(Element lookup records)

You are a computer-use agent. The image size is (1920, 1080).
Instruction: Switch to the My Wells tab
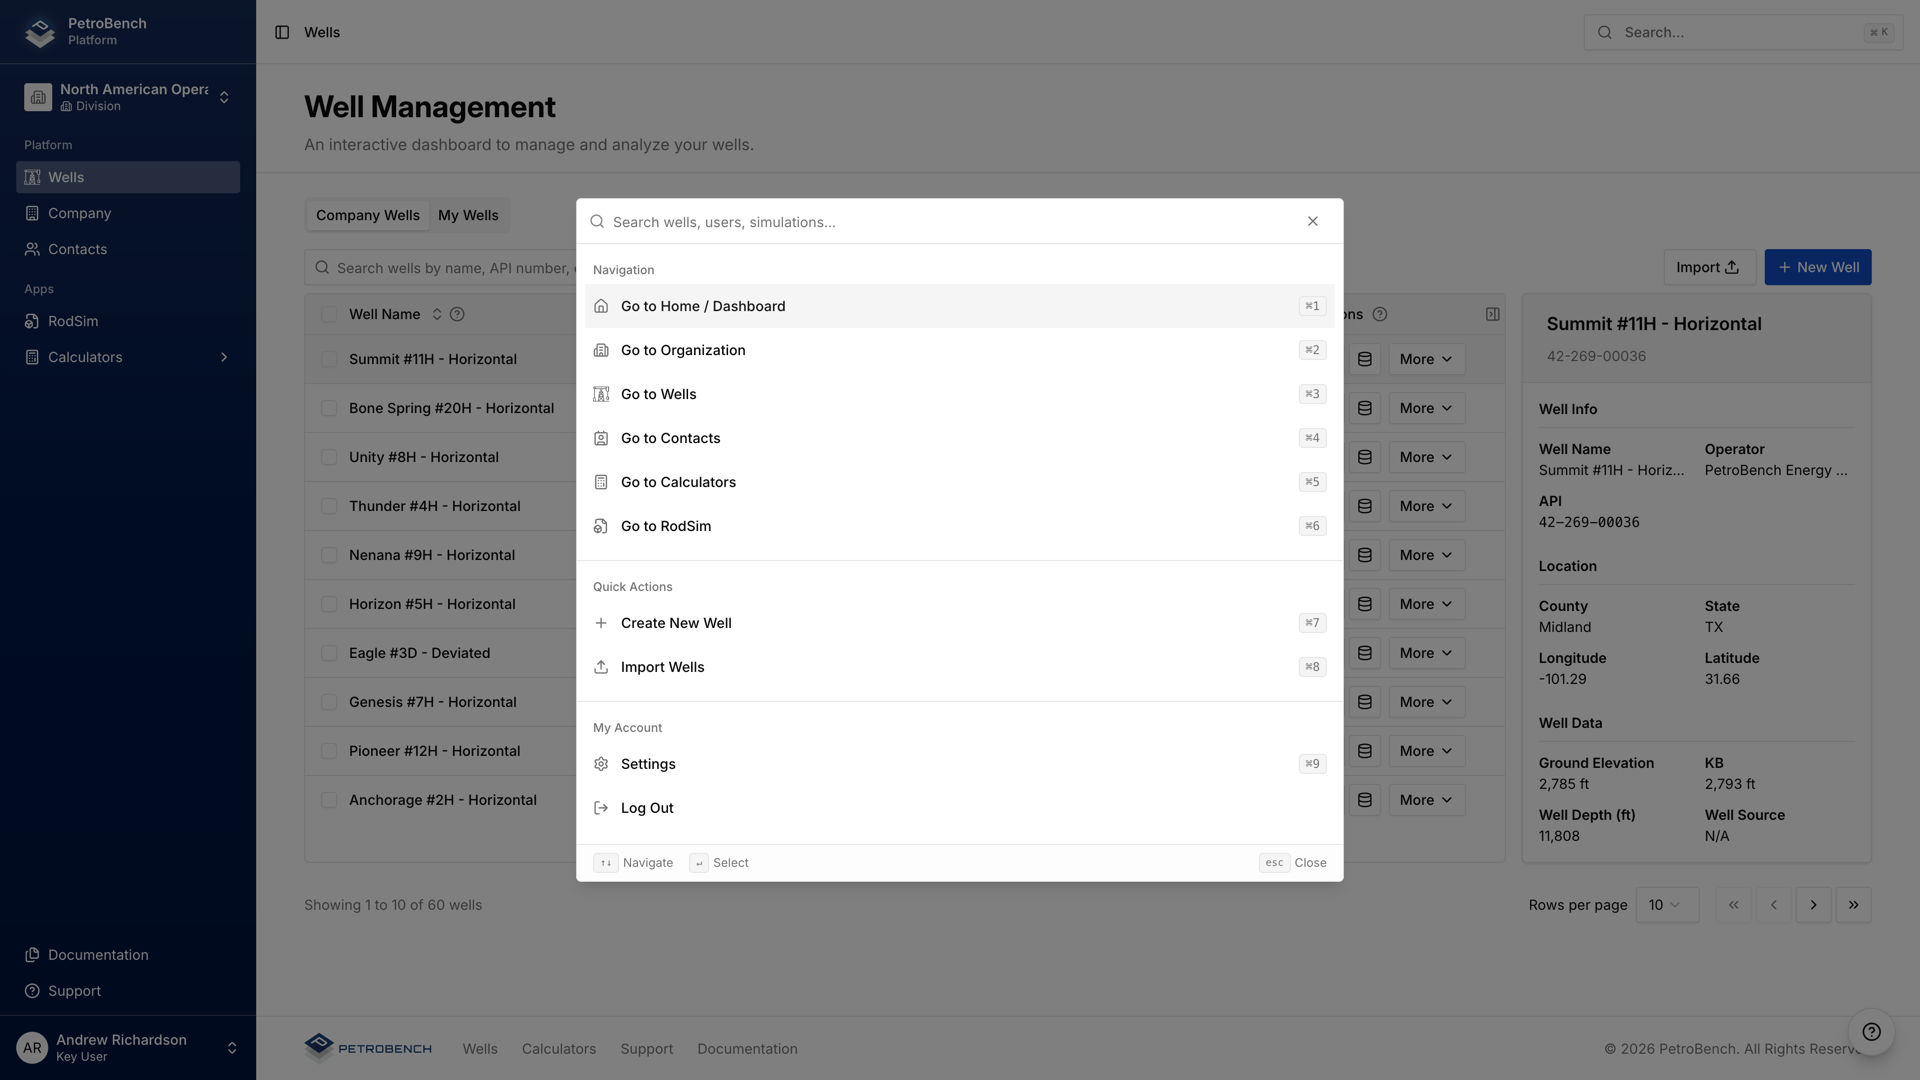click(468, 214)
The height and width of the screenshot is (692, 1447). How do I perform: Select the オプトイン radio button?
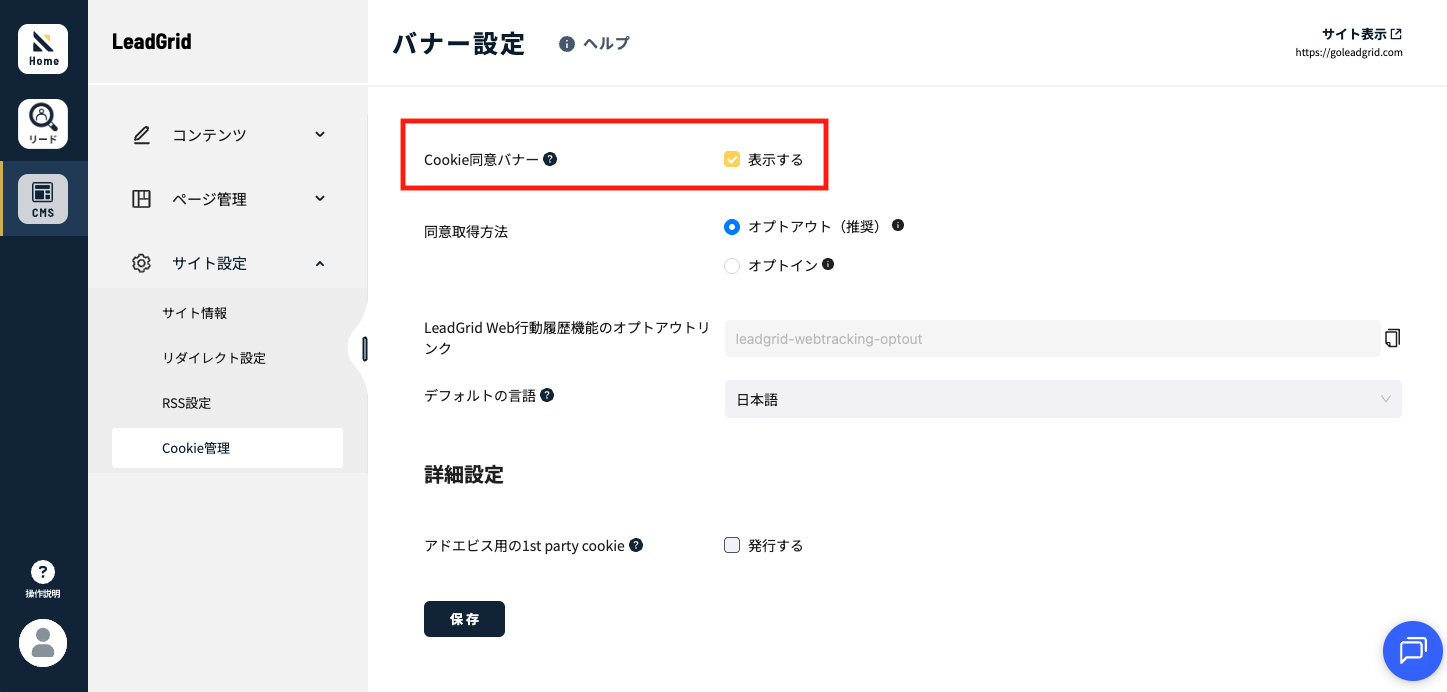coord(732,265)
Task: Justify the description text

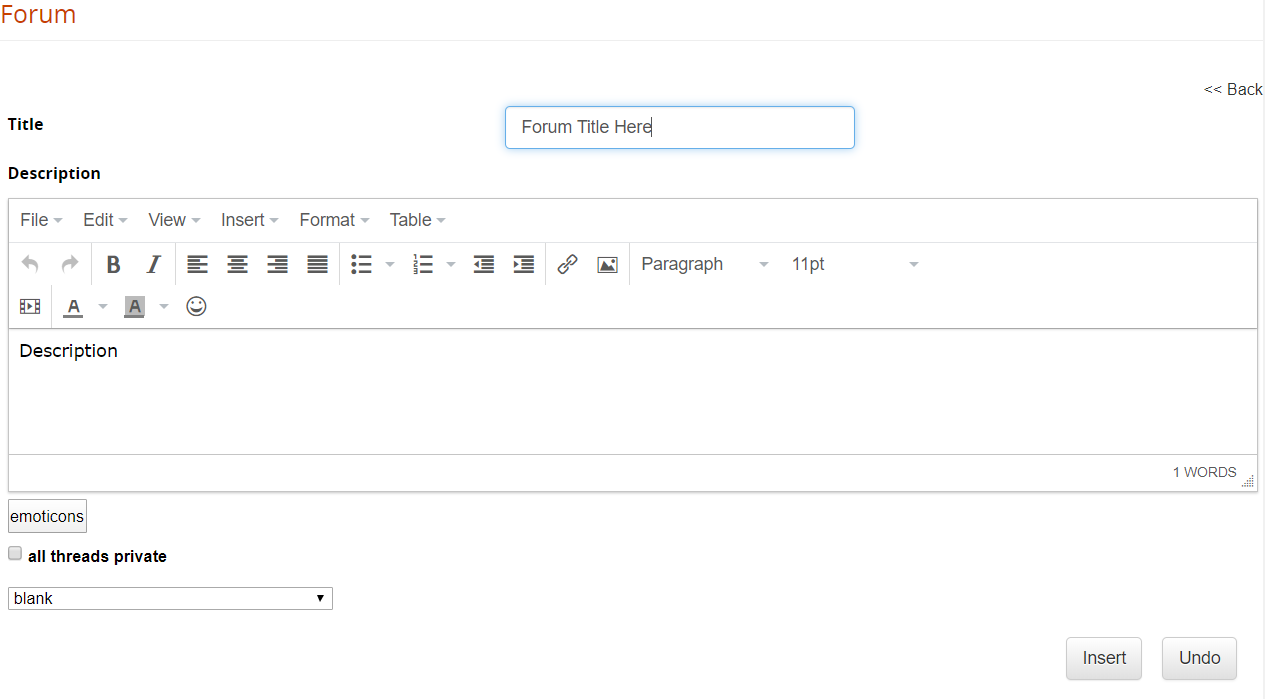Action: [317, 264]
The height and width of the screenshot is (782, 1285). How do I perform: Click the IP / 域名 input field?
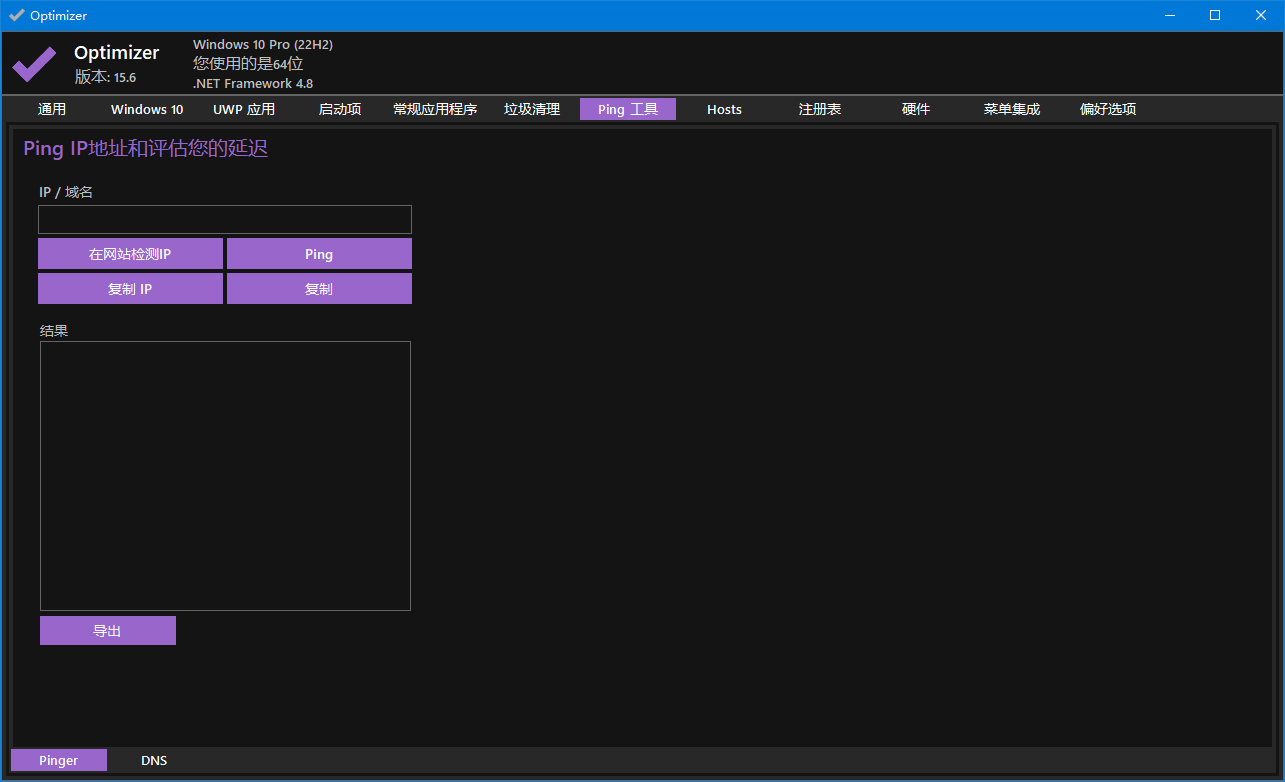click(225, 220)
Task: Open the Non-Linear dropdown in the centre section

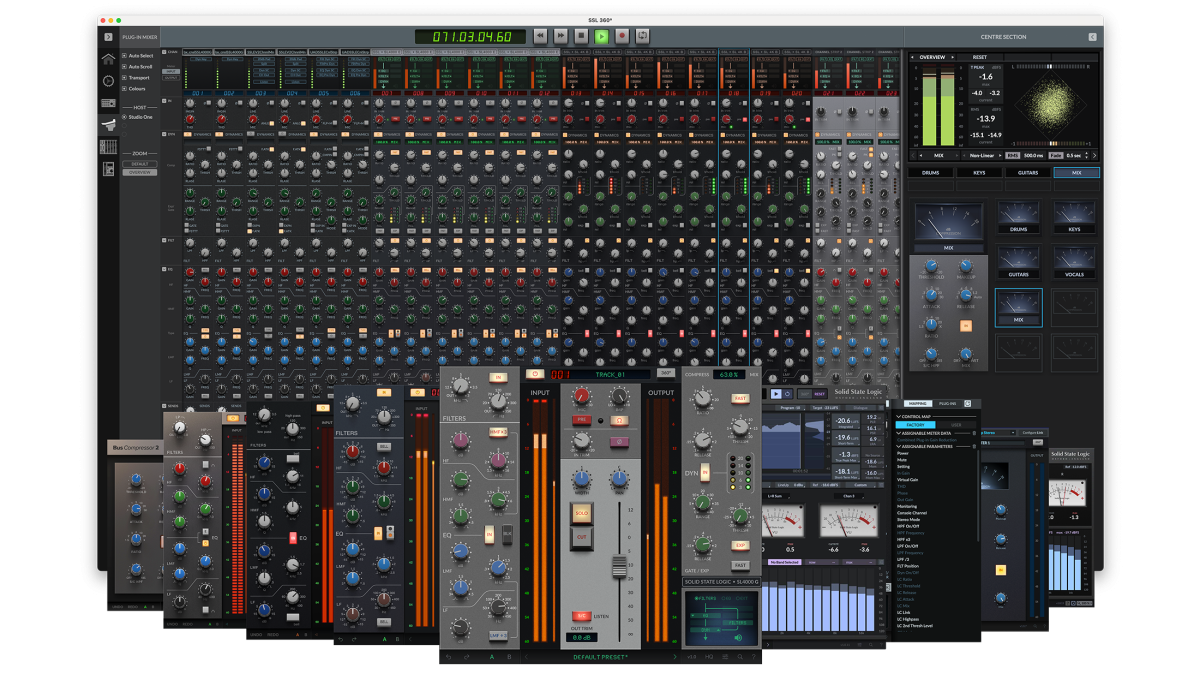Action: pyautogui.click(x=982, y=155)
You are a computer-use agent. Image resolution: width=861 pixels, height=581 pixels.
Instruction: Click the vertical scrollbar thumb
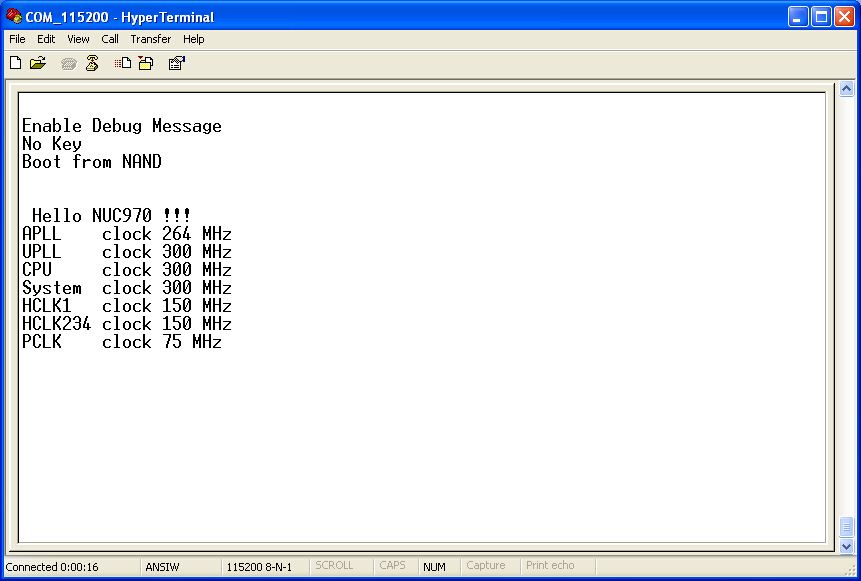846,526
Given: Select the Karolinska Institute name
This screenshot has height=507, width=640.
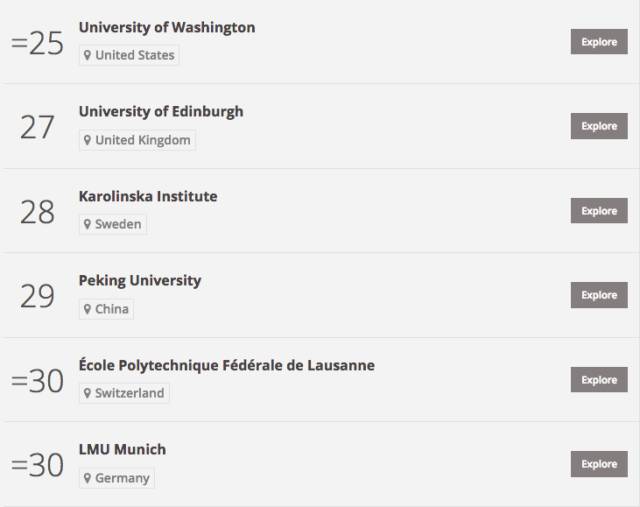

What you will do: Can you repeat the records from the line that contains "You are a computer-use agent. Image" through the end, switching "vertical" to "horizontal" and leaving everything else as it is? Omit the pictures.

Problem solution:
You are a computer-use agent. Image resolution: width=861 pixels, height=581 pixels.
Instruction: Click the horizontal scrollbar thumb
846,526
Given: Select the Karolinska Institute name
This screenshot has height=507, width=640.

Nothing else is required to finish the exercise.